• **REQUIRED ACTION**:
No pictures belong in the copy. Restate the rest of the data exactly.

• **DATA FOR PROCESSING**:
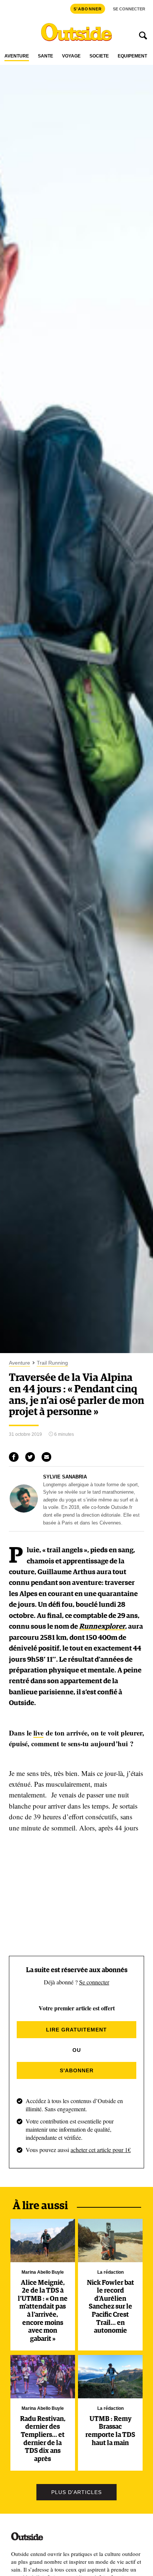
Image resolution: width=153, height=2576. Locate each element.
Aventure (16, 56)
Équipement (132, 56)
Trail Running (52, 1363)
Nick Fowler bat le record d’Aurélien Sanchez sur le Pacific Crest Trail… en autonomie (110, 2307)
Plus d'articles (76, 2492)
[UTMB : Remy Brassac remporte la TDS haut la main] (110, 2376)
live (38, 1733)
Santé (45, 56)
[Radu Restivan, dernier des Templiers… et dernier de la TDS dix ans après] (42, 2376)
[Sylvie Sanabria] (24, 1510)
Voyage (71, 56)
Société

• **EXERCISE SOLUTION**:
Image resolution: width=153, height=2576. Locate each element.
Aventure (16, 56)
Équipement (132, 56)
Trail Running (52, 1363)
Nick Fowler bat le record d’Aurélien Sanchez sur le Pacific Crest Trail… en autonomie (110, 2307)
Plus d'articles (76, 2492)
[UTMB : Remy Brassac remporte la TDS haut la main] (110, 2376)
live (38, 1733)
Santé (45, 56)
[Radu Restivan, dernier des Templiers… et dernier de la TDS dix ans après] (42, 2376)
[Sylvie Sanabria] (24, 1510)
Voyage (71, 56)
Société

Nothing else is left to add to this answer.